Rogozinski's SSD claim was also approved in December of 2000, with benefits retroactive to September of 1999. Specifically, Rogozinski received a lump sum award of $24,639 for benefits owed him between September of 1999 and November of 2000, and monthly payments thereafter. He later received corresponding monthly benefits for his daughter as well as a retroactive lump sum payment of $12,319. Rogozinski informed Hartford of these developments. On January 22, 2001, Hartford sent Rogozinski a letter stating that, due to his receipt of SSD benefits, Rogozinski's disability claim with Hartford had been overpaid and that his monthly benefit payment was being reduced to $2,525. Hartford thereafter began withholding Rogozinski's monthly benefit and applying it to the overpayment. It is undisputed that, as a result of the SSD benefits, Hartford had overpaid Rogozinski by $33,517.60 as of February 7, 2001, including the monthly payment of $2,525 that Hartford withheld for January of 2001.

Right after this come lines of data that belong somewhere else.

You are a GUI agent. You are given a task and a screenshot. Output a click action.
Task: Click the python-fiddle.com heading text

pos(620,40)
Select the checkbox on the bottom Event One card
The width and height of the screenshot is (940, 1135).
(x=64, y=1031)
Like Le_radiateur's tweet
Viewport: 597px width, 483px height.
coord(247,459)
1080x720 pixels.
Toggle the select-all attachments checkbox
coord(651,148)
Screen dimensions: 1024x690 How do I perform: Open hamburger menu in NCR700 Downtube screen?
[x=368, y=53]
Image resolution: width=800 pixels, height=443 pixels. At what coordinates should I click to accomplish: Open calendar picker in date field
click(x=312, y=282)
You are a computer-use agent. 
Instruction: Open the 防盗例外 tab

By April of 2001, Hartford had received all of the medical records it requested from Rogozinski's doctors. The records from Rogozinski's surgeon revealed that on October 3, 2000, six weeks after his second knee surgery, Rogozinski was "doing extremely well and quite pleased with his result." Id. ¶ 71. Similarly, on November 21, 2000, Rogozinski had "no complaints and [was] now well functioning and active." Id. ¶ 72. Hartford also learned that Rogozinski's last visit with his surgeon had been on January 16, 2001. On that date, "Rogozinski continued to complain about some degree of pain about the knee, some degree of weakness and tendency for the knee to stiffen up unless actively pursuing physical therapy." Id. ¶ 73 (internal quotation marks omitted). The surgeon noted that Rogozinski walked with a slight limp but that, "from a clinical standpoint, Rogozinski appears to be stable and his x-rays showed no change." Id. ¶ 74 (internal quotation marks omitted).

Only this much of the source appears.